En effet, mon intérêt pour le côté naturel du fleuve découle aussi de lectures, je suis très nourrie par les textes de Baptiste Morizot et Vinciane Despret. Ils font partie d’un mouvement de pensée qui en ce moment prend de l’ampleur et qui est ravissant, ravissant dans le vrai sens du terme : il y a de la beauté dans cette recherche, qui essaye de trouver des moyens différents de parler, de trouver comment les autres qu’humains s’expriment. Le fleuve est le représentant ultime d’un ensemble de vivants, d’un ensemble d’éléments : minéraux, végétaux ou animaux. Ce sont à la fois des pierres qui roulent depuis le glacier jusqu’à la mer et deviennent le sable de la plage de l’Espiguette, la vie sauvage dans ce que l’on appelle les « bras morts », les lônes. Ça c’est la limite du langage dont nous héritons aujourd’hui : ce qu’on appelle un bras mort, c’est en fait un bras libre où les humains ne circulent pas, là où la vie naturelle peut suivre son cours . Tandis que le bras soit disant « vivant », c’est celui dans lequel les poissons n’arrivent plus à se reproduire, où la pollution nucléaire est énorme – même si des formes de vie continuent d’y exister malgré tout.
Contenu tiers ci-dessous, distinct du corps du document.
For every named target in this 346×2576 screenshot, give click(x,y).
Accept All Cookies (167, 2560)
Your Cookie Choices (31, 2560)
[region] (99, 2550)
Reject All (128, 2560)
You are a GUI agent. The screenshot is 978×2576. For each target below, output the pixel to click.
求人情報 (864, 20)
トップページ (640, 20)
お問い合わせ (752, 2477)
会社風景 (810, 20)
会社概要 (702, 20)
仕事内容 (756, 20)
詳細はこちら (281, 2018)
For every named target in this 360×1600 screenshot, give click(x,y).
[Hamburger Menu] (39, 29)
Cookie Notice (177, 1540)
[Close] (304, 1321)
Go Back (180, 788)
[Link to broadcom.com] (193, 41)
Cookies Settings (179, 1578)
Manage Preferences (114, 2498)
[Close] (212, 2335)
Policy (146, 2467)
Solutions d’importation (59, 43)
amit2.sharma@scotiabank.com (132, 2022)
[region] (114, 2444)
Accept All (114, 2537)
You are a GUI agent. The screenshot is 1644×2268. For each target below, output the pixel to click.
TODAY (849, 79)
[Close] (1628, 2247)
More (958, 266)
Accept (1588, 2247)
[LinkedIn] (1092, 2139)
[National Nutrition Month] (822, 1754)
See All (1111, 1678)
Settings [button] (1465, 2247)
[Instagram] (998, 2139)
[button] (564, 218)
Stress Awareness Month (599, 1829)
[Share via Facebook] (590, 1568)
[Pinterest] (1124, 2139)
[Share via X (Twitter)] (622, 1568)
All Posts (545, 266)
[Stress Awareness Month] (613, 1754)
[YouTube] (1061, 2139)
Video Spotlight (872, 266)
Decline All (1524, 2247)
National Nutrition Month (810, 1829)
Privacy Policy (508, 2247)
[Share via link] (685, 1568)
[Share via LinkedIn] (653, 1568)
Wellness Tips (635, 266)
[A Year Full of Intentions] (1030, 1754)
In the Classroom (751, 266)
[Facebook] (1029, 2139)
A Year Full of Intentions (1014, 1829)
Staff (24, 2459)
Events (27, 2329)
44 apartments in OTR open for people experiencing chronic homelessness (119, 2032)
La notion d’« entité vivante » est particulièrement intéressante pour penser tout cela. J’ai découvert qu’en Nouvelle-Zélande, un fleuve a obtenu le statut d’entité vivante. Un être composé des différents éléments qui vivent ensemble, en symbiose. C’est le peuple autochtone Wanganhui qui est à l’origine de cette démarche, de ce terme définissant un statut juridique qu’ils ont finalement réussi à obtenir pour le fleuve du même nom. Ils ont un adage qui dit : « je suis le fleuve, et le fleuve et moi ».

Ça a beaucoup résonné en moi. J’ai passé un long temps dans une communauté autochtone au Chili, en m’intéressant au rapport particulier qu’il entretiennent avec la nature. On retrouve cette même recherche d’ « unité » dans le thème d’un autre projet sur lequel j’ai beaucoup travaillé, très important dans l’axe de mon parcours, qui traite d’astrophysique. Hubert Reeves dit que nous sommes de la poussière d’étoiles qui a atteint un stade de conscience qui lui permet de réfléchir sur sa provenance : l’univers. De fait, nous sommes faits de la même chose que tous les éléments qu’il y a dans l’univers : c’est la table des matières. La poussière d’étoile est certes un peu imagée, mais ça a du sens scientifiquement.

En France et en Suisse, il y a une association qui a lancé l’Appel du Rhône et qui s’est formée pour donner le statut d’entité vivante au fleuve. Ici le rapport au fleuve n’est pas le même que dans le cas de Wanganhui, en Nouvelle-Zélande. Le rapport au vivant n’est pas du tout le même pour nous que dans cette communauté autochtone,, mais je suis curieuse de voir ce qu’il va en ressortir.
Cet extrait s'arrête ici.